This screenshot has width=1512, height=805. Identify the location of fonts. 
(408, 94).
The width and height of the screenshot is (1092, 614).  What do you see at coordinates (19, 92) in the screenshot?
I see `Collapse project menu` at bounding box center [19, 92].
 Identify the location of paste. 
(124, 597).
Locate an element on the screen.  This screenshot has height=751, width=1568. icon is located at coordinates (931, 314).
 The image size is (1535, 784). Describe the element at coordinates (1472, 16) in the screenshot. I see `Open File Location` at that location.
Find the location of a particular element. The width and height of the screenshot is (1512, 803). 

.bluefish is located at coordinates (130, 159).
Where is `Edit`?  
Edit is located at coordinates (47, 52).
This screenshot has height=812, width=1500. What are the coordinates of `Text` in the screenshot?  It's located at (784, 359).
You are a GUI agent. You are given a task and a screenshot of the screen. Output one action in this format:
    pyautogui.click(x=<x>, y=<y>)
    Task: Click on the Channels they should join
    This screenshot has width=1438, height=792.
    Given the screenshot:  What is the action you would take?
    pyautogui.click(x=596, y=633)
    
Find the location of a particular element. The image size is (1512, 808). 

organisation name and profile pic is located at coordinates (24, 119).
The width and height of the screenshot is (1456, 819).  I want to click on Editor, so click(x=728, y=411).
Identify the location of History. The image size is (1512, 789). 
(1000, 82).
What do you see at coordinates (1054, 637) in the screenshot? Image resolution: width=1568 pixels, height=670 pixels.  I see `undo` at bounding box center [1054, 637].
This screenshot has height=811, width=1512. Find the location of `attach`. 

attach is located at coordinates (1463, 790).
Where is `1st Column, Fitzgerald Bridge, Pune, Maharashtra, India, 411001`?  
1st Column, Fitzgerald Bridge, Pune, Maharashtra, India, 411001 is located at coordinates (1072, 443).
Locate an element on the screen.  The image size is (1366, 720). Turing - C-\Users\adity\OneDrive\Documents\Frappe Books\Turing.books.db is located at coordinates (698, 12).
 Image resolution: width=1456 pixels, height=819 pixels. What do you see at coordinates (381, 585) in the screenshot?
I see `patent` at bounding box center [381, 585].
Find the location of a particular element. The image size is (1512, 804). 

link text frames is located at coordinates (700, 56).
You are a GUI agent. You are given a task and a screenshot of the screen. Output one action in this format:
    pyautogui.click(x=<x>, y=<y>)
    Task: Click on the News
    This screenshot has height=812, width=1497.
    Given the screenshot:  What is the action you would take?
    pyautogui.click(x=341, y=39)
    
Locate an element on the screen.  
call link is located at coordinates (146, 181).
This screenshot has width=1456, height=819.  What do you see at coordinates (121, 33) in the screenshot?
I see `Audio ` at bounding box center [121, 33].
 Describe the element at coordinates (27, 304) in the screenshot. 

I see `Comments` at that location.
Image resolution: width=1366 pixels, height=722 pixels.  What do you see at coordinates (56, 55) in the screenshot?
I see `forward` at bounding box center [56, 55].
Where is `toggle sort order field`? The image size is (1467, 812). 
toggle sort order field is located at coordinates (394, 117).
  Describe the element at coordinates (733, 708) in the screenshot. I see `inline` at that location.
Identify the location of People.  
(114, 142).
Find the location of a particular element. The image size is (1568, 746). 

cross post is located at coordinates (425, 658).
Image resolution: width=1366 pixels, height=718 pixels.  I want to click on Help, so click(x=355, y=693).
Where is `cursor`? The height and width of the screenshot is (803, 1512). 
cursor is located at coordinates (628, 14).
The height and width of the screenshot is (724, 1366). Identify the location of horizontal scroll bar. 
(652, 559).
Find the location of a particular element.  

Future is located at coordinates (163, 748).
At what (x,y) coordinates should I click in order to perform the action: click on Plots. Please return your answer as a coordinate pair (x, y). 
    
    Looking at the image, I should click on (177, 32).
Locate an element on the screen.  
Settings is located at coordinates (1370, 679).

-------

## Set exercise
Present the items as a numbered list, from the first line up to and including the line that contains "coordinates (1072, 443).". Leave out blank lines.

## Answer in full
1. This screenshot has width=1512, height=805. Identify the location of fonts. 
2. (408, 94).
3. The width and height of the screenshot is (1092, 614).  What do you see at coordinates (19, 92) in the screenshot?
4. I see `Collapse project menu` at bounding box center [19, 92].
5.  Identify the location of paste. 
6. (124, 597).
7. Locate an element on the screen.  This screenshot has height=751, width=1568. icon is located at coordinates (931, 314).
8.  The image size is (1535, 784). Describe the element at coordinates (1472, 16) in the screenshot. I see `Open File Location` at that location.
9. Find the location of a particular element. The width and height of the screenshot is (1512, 803). 
10. .bluefish is located at coordinates (130, 159).
11. Where is `Edit`?  
12. Edit is located at coordinates (47, 52).
13. This screenshot has height=812, width=1500. What are the coordinates of `Text` in the screenshot?  It's located at (784, 359).
14. You are a GUI agent. You are given a task and a screenshot of the screen. Output one action in this format:
15.     pyautogui.click(x=<x>, y=<y>)
16.     Task: Click on the Channels they should join
17.     This screenshot has width=1438, height=792.
18.     Given the screenshot:  What is the action you would take?
19.     pyautogui.click(x=596, y=633)
20. Find the location of a particular element. The image size is (1512, 808). 
21. organisation name and profile pic is located at coordinates (24, 119).
22. The width and height of the screenshot is (1456, 819).  I want to click on Editor, so click(x=728, y=411).
23. Identify the location of History. The image size is (1512, 789). 
24. (1000, 82).
25. What do you see at coordinates (1054, 637) in the screenshot? Image resolution: width=1568 pixels, height=670 pixels.  I see `undo` at bounding box center [1054, 637].
26. This screenshot has height=811, width=1512. Find the location of `attach`. 
27. attach is located at coordinates (1463, 790).
28. Where is `1st Column, Fitzgerald Bridge, Pune, Maharashtra, India, 411001`?  
29. 1st Column, Fitzgerald Bridge, Pune, Maharashtra, India, 411001 is located at coordinates (1072, 443).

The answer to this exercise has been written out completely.